*What is required*
Your output should reproduce each entry exactly, with none of its pictures.

*Given records*
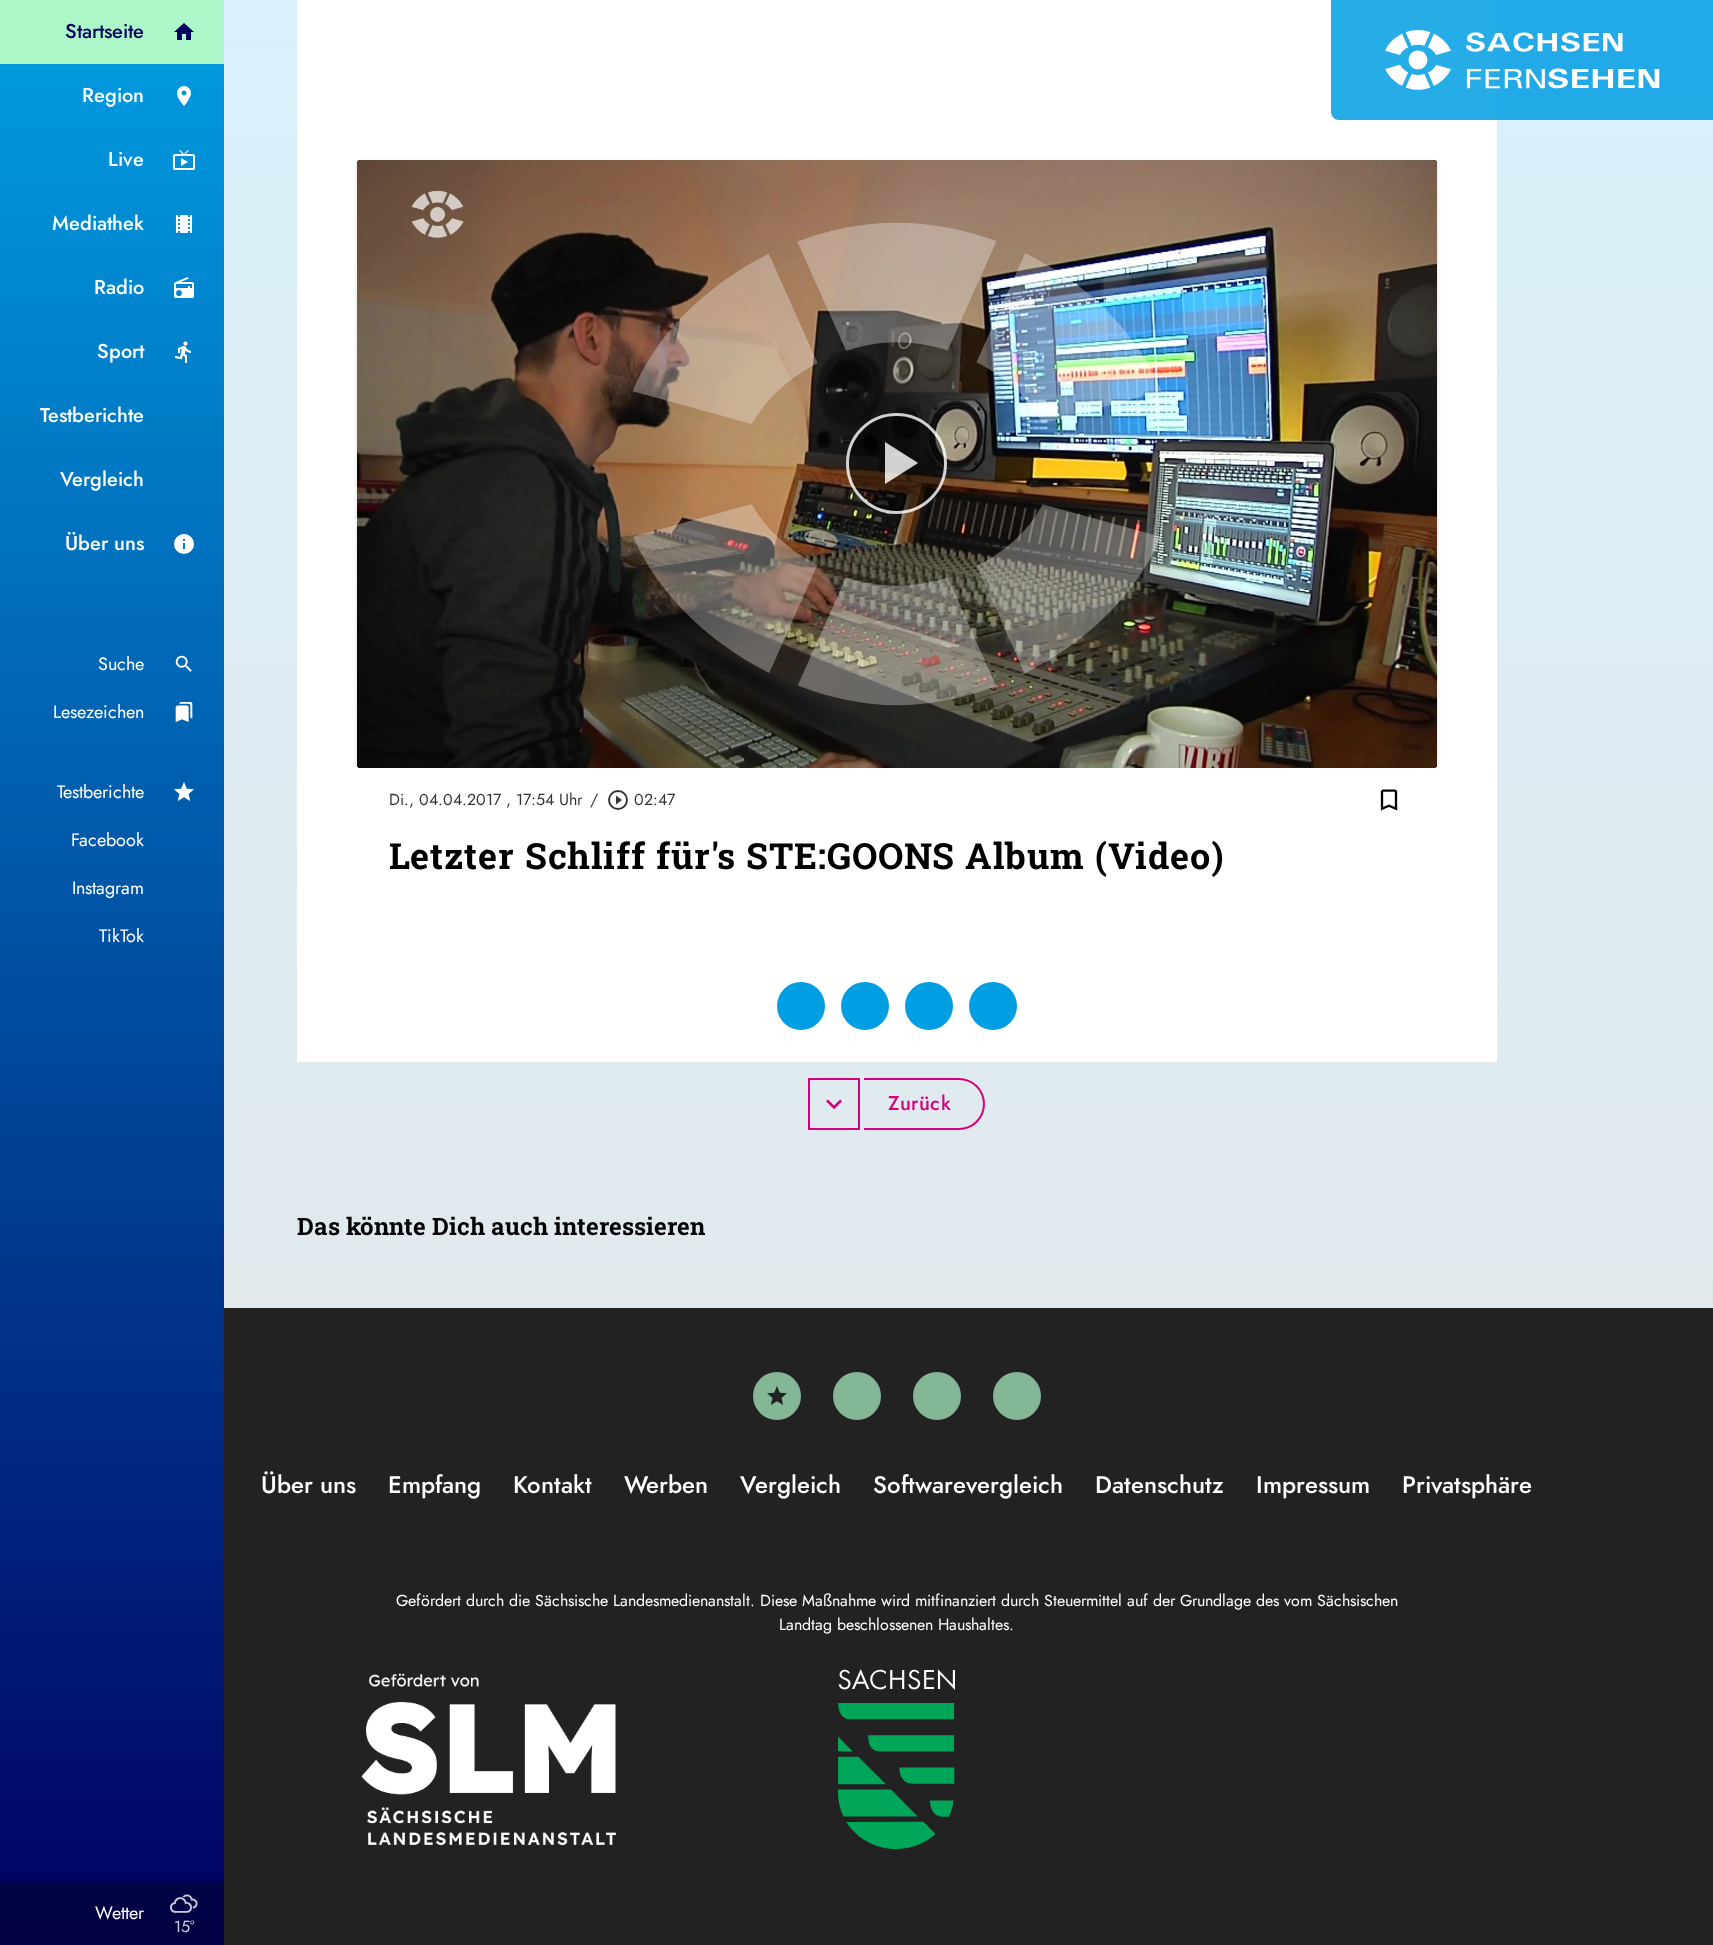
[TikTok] (1017, 1396)
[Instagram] (937, 1396)
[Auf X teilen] (865, 1006)
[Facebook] (857, 1396)
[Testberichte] (777, 1396)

*Reply*
[TikTok] (1017, 1396)
[Instagram] (937, 1396)
[Auf X teilen] (865, 1006)
[Facebook] (857, 1396)
[Testberichte] (777, 1396)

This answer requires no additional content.